What the exercise asks -> Scan the entries below and count the lines holding the string "each". Supply only the number.

Working data ->
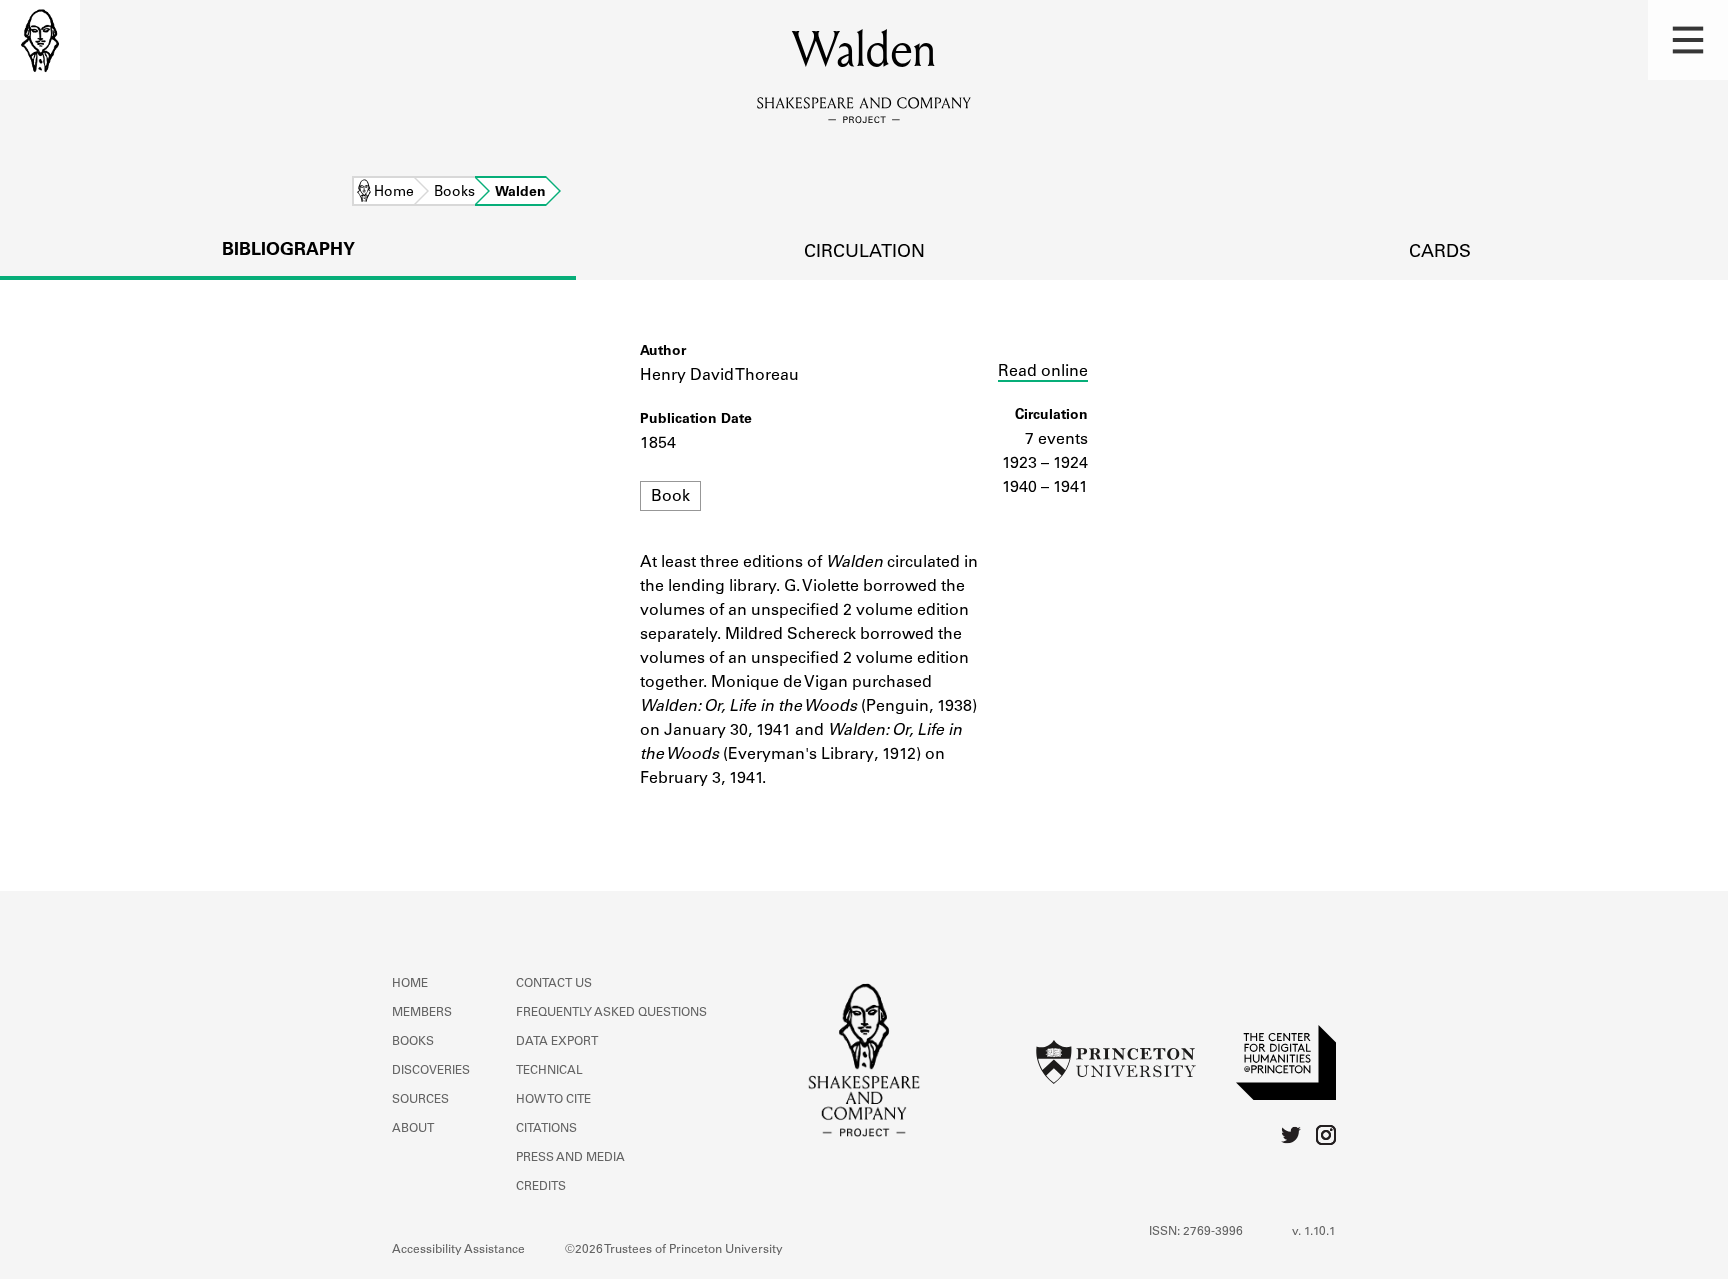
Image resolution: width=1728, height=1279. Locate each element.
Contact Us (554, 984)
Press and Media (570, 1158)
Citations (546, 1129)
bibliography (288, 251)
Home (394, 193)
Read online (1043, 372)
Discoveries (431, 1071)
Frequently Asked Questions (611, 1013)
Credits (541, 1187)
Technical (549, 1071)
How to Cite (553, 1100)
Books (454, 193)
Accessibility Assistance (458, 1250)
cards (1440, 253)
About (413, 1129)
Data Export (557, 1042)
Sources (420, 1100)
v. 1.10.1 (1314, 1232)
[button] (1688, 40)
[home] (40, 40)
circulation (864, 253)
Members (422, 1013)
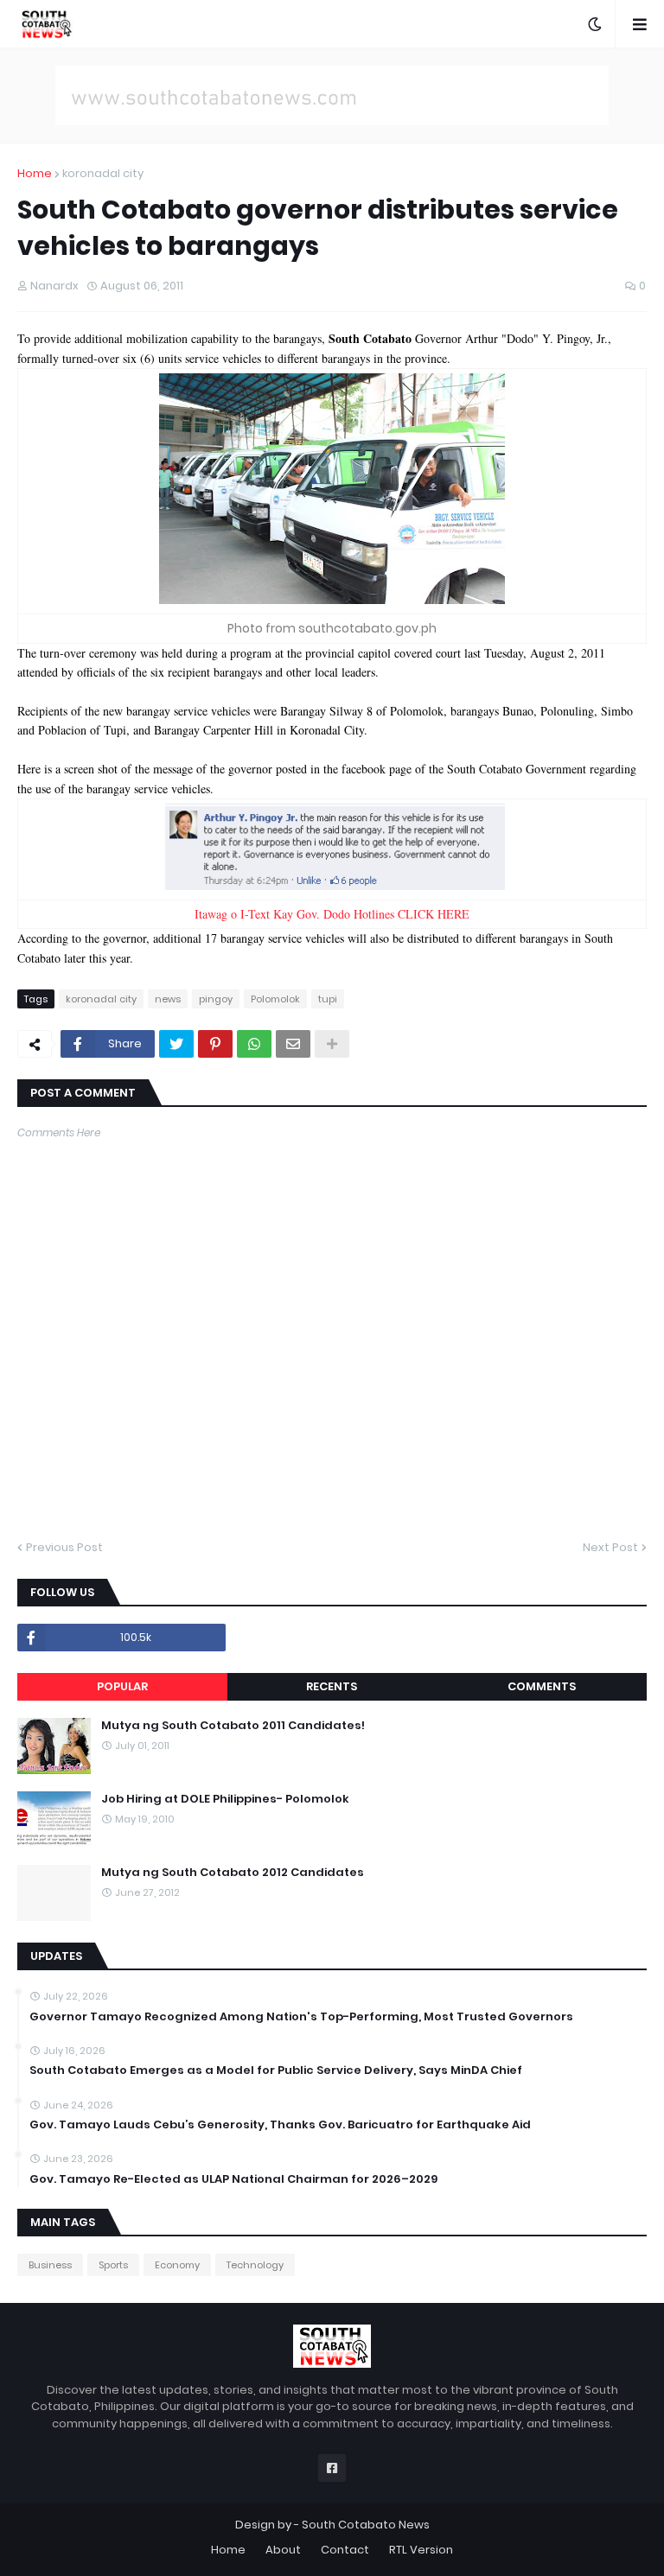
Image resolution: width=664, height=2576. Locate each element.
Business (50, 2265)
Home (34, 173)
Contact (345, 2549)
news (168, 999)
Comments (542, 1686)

==

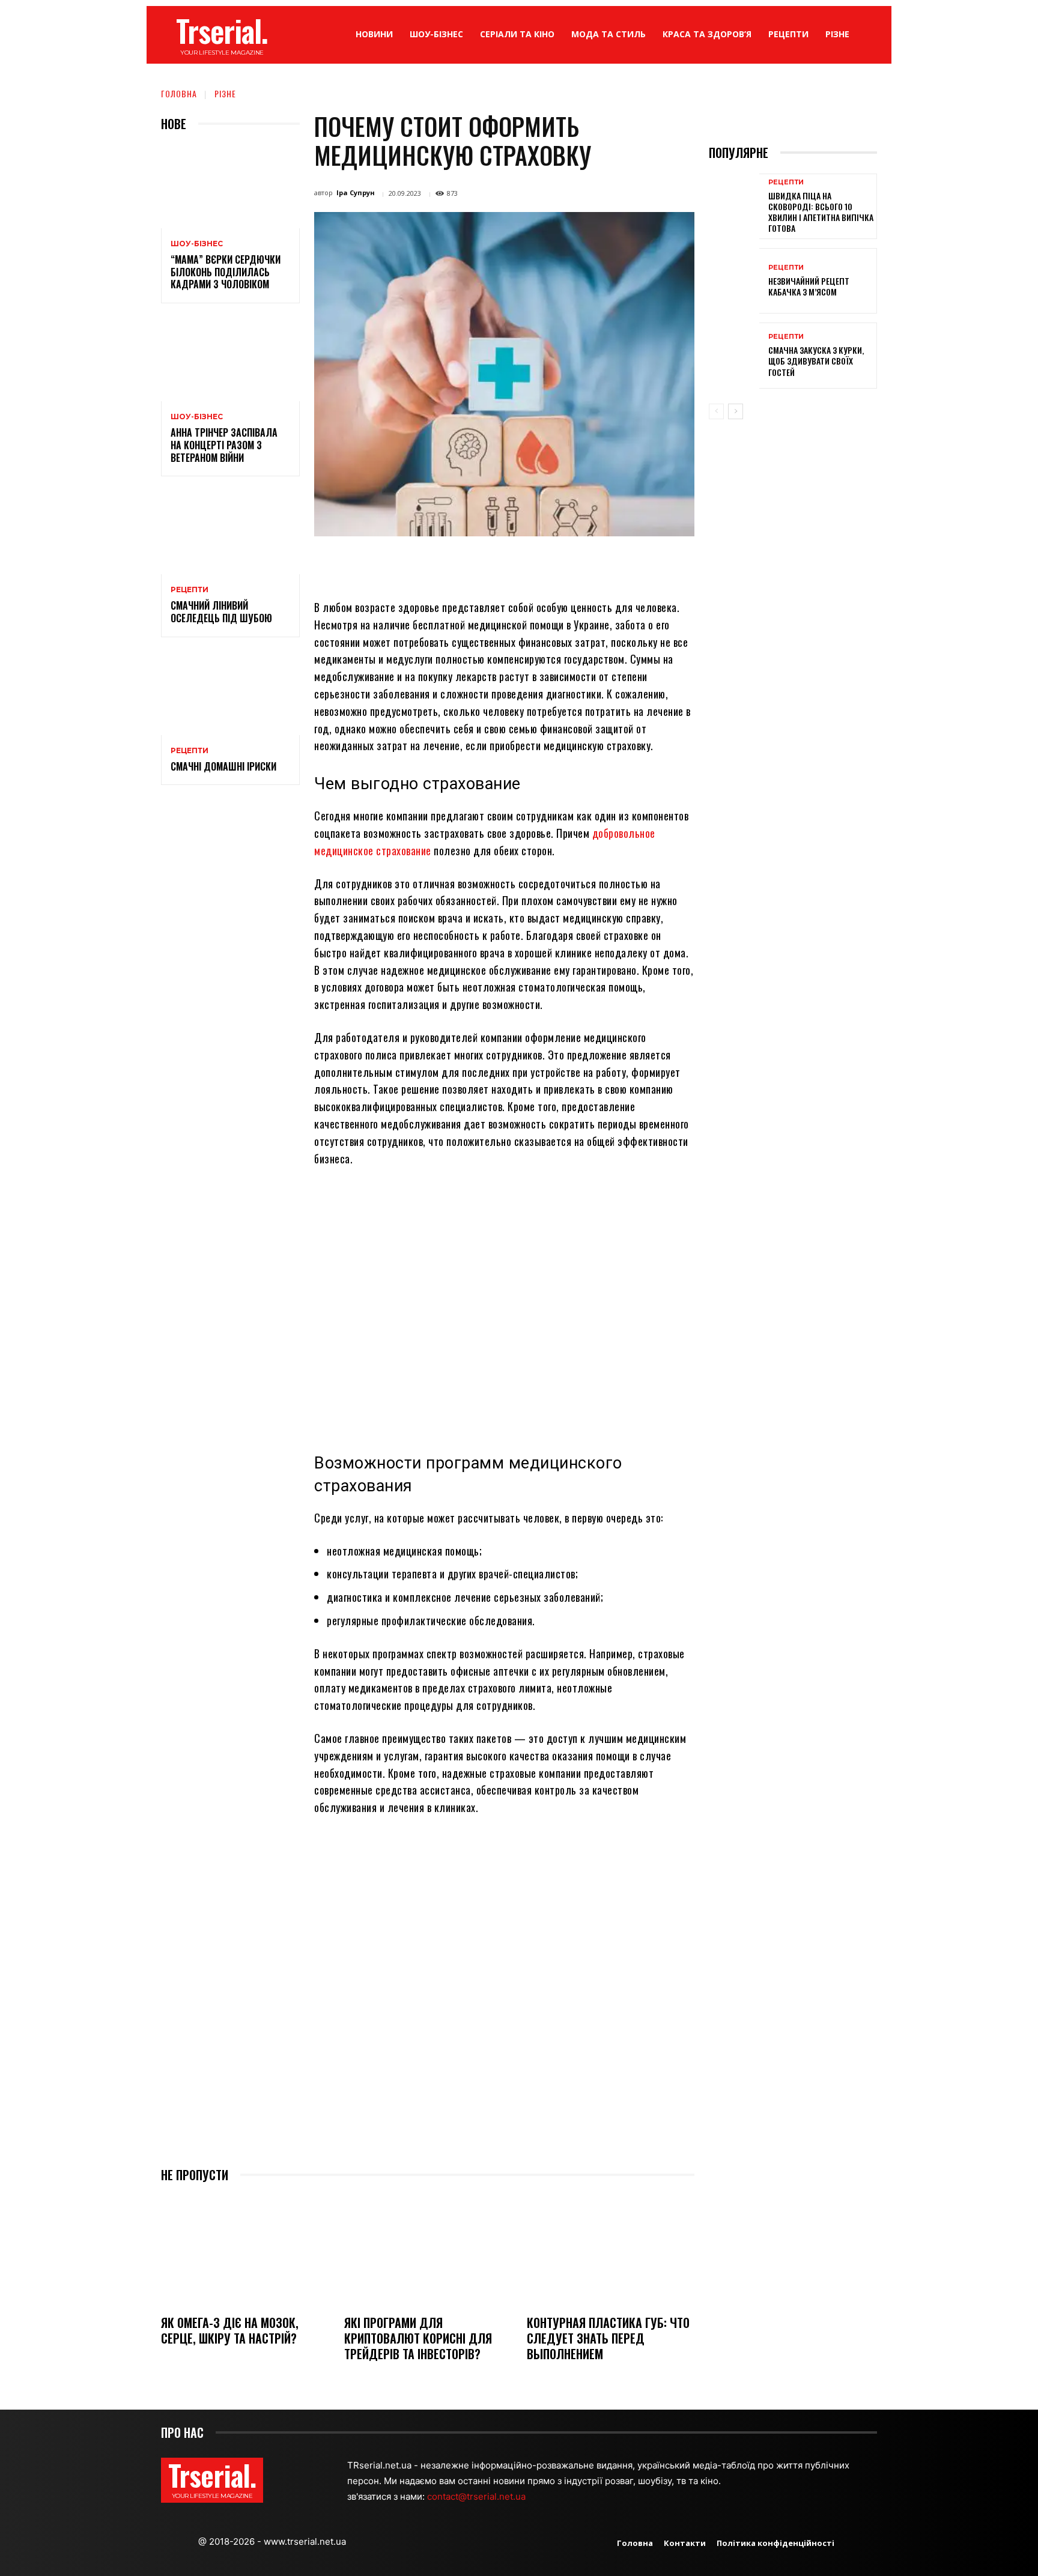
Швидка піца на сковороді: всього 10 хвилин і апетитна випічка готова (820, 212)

* * *

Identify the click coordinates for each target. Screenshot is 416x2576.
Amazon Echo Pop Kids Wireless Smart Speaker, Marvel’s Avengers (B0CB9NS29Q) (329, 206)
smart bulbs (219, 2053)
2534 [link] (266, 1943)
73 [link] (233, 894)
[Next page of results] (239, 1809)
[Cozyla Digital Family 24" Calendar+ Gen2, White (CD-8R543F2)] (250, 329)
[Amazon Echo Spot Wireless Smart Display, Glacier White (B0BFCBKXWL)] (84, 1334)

Solved exercise -> 3